DATA EXTRACTS ▸
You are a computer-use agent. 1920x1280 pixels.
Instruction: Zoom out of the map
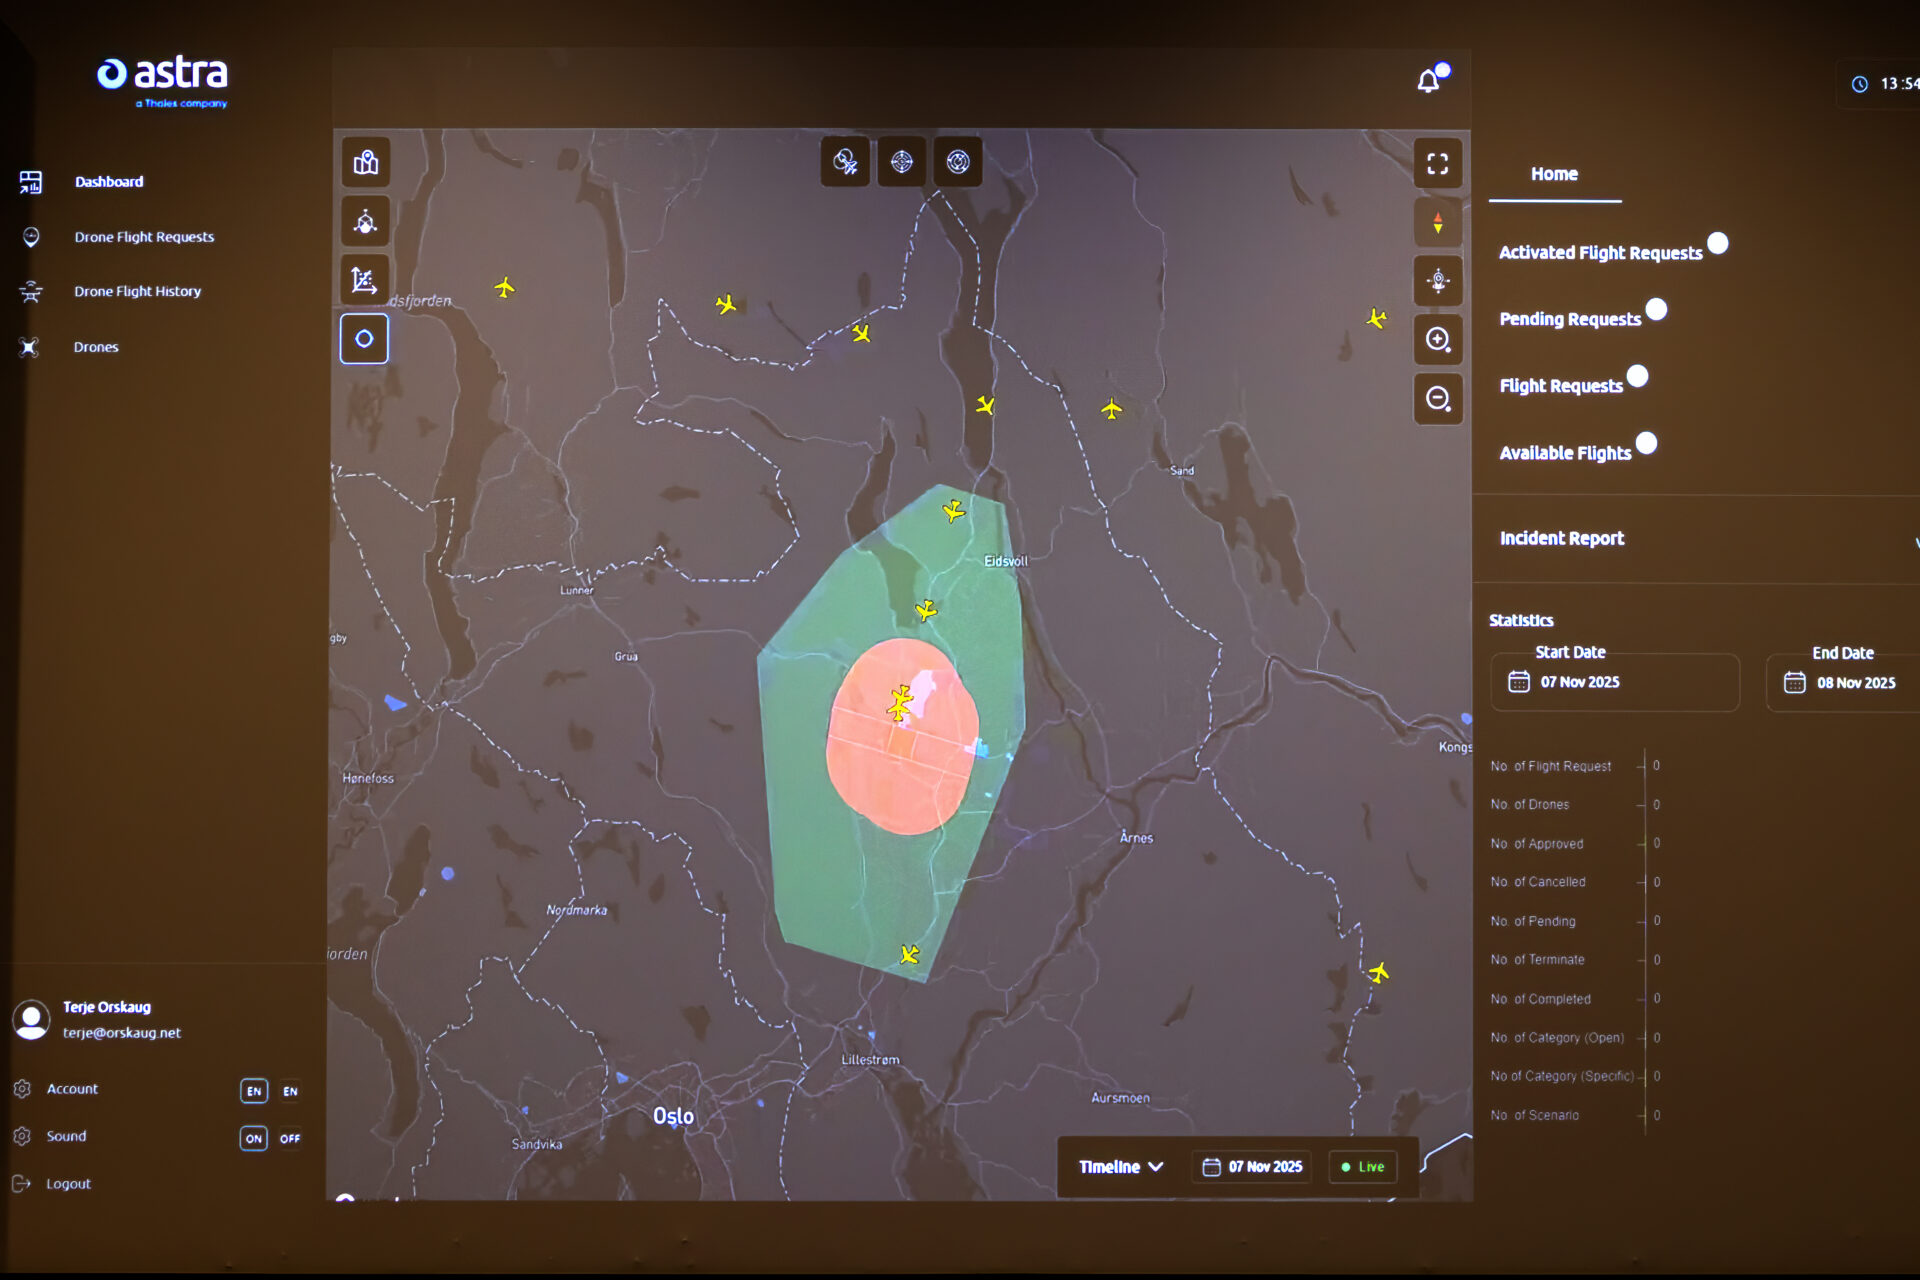click(1438, 399)
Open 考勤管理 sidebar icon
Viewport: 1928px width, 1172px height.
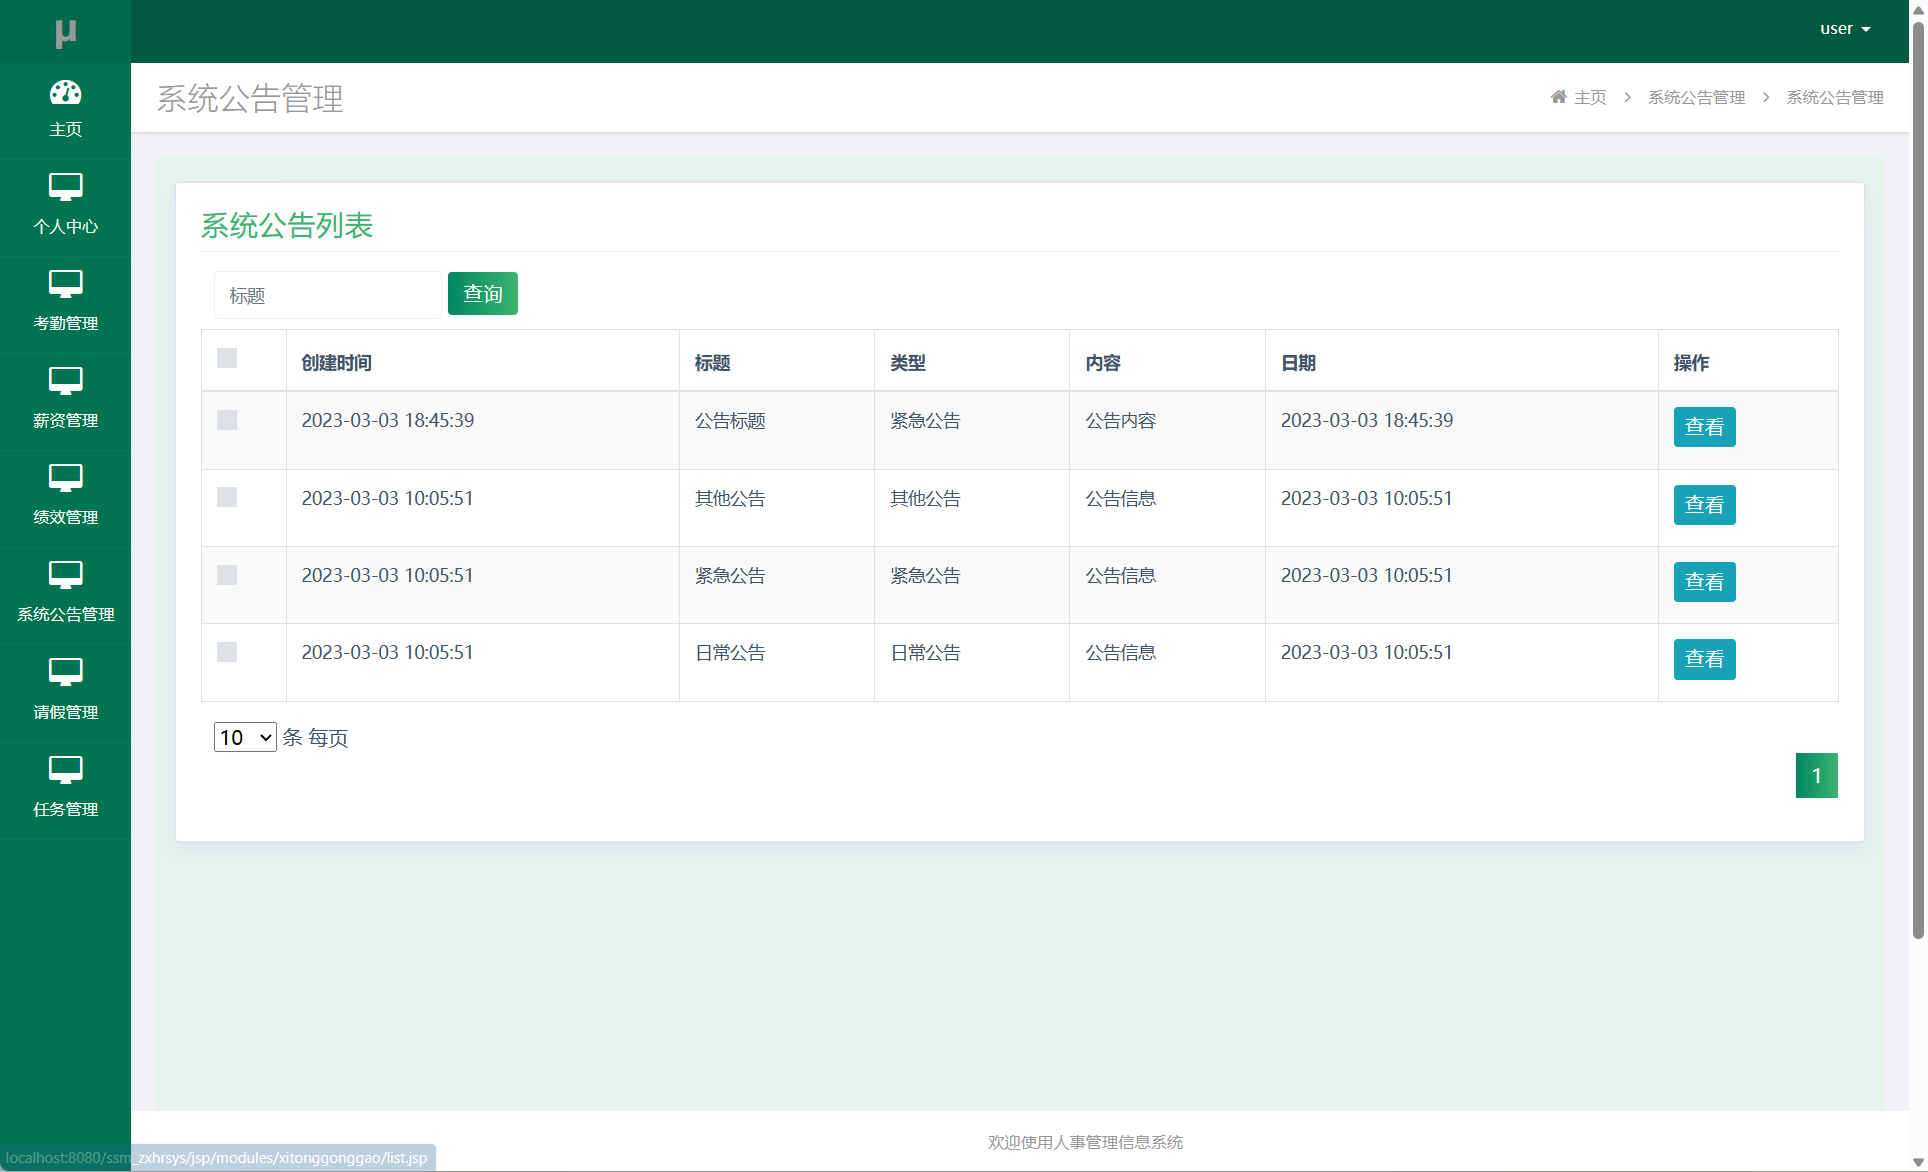coord(65,284)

WORK TO COMPLETE ▸ Here the job is to quote the lines from the one with "Instruction: Zoom out of the map" through the end of the material, both included, exactly; please skip the pictures.

YOUR RESPONSE ▸
Instruction: Zoom out of the map
click(1438, 399)
Open 考勤管理 sidebar icon
Viewport: 1928px width, 1172px height.
coord(65,284)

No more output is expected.